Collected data
________________________________________

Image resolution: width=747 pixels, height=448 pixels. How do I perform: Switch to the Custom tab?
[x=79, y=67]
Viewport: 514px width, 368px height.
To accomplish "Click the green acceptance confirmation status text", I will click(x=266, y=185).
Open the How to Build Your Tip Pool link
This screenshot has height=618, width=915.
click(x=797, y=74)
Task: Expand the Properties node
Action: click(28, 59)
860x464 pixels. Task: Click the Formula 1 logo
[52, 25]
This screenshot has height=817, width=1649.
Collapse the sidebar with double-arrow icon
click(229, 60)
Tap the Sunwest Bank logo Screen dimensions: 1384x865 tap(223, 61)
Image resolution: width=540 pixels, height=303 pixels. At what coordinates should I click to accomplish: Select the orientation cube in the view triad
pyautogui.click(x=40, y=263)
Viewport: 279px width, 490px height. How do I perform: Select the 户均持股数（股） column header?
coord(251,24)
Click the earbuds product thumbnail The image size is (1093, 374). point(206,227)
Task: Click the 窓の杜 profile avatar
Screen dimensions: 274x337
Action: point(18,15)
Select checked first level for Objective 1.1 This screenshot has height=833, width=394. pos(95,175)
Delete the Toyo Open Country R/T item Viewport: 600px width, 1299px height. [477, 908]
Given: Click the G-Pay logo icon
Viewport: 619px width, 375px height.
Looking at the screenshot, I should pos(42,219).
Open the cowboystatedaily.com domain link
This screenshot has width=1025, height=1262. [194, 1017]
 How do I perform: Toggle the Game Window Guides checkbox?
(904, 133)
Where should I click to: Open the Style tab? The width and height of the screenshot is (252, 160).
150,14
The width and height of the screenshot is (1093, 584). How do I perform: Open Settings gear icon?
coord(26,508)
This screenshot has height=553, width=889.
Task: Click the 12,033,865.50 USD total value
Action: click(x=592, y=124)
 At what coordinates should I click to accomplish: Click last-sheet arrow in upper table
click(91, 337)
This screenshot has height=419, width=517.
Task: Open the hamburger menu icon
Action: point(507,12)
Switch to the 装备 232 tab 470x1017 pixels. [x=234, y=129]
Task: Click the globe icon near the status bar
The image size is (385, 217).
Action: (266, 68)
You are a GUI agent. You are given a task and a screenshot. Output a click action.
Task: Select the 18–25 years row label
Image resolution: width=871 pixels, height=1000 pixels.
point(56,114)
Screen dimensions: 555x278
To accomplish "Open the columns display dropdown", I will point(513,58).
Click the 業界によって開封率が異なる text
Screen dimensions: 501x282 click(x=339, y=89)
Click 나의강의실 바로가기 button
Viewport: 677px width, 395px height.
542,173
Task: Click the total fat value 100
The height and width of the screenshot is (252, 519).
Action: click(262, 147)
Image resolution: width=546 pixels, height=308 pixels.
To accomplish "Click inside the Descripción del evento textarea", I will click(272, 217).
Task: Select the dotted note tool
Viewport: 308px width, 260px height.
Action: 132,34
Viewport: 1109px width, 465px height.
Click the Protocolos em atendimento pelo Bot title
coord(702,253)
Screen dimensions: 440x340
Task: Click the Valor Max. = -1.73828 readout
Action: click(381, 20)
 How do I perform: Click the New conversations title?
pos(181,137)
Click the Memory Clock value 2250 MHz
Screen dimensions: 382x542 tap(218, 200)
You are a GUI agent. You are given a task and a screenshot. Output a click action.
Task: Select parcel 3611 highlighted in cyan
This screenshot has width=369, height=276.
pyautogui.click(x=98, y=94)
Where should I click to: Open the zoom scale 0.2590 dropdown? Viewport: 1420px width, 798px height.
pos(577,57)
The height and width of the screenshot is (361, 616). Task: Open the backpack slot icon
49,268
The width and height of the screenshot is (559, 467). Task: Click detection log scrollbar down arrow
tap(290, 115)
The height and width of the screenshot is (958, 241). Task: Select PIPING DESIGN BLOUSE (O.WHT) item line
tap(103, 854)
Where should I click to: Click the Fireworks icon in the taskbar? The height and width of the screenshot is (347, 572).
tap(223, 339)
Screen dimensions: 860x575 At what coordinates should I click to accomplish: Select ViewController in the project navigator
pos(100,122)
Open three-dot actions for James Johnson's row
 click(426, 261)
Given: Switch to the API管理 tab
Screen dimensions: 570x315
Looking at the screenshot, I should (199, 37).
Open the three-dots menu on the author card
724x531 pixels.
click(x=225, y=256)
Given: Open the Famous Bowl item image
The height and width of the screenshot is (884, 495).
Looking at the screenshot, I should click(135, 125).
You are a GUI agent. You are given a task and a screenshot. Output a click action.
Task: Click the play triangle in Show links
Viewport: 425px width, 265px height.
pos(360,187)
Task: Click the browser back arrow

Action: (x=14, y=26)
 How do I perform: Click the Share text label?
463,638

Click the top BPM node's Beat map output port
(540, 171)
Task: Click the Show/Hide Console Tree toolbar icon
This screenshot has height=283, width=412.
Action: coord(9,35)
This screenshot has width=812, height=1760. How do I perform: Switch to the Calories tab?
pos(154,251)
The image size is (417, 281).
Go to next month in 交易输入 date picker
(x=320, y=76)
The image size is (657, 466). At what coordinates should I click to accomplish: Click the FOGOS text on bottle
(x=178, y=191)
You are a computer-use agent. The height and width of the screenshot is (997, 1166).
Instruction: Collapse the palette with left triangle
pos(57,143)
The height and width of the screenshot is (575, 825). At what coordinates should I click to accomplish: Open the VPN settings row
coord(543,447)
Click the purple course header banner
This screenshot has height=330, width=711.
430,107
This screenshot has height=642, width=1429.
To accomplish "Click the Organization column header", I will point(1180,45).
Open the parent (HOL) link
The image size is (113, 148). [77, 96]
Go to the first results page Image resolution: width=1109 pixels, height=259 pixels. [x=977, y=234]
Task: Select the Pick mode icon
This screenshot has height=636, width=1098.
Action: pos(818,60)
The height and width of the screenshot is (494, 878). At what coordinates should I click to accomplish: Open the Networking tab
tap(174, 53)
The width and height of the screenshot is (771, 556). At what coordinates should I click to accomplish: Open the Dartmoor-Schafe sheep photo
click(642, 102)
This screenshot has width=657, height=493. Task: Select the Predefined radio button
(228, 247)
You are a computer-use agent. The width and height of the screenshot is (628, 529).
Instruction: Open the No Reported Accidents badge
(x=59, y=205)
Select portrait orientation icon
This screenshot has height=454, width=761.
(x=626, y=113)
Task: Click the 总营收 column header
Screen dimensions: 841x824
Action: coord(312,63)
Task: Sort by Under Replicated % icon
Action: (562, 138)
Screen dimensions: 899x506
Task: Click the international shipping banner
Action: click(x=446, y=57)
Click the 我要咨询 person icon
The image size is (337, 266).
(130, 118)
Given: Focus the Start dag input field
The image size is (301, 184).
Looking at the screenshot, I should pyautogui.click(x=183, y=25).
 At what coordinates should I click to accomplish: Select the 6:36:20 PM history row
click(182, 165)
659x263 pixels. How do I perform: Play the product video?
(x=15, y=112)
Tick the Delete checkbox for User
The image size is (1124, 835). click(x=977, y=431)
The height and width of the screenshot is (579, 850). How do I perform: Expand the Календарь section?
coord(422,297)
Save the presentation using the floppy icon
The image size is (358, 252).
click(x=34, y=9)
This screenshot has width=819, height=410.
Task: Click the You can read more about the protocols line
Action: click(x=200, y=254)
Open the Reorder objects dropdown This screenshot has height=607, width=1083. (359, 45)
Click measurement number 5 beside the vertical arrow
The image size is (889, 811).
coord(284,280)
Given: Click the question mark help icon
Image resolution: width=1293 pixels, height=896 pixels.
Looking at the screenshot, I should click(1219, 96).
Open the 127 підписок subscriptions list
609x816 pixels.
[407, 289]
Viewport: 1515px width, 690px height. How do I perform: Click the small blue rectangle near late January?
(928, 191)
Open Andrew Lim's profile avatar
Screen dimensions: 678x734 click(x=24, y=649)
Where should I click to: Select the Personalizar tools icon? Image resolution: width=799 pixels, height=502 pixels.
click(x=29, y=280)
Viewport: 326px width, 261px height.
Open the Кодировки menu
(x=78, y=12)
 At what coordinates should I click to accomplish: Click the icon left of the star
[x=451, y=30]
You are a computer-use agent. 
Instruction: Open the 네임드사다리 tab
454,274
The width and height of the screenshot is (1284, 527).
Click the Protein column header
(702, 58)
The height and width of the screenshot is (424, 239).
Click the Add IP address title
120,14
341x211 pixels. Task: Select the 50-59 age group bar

________________________________________

**THE TASK**
From the data above, state how many lines hold the string "Show", and give the number without other words.

**ANSWER TO THE EXERCISE**
2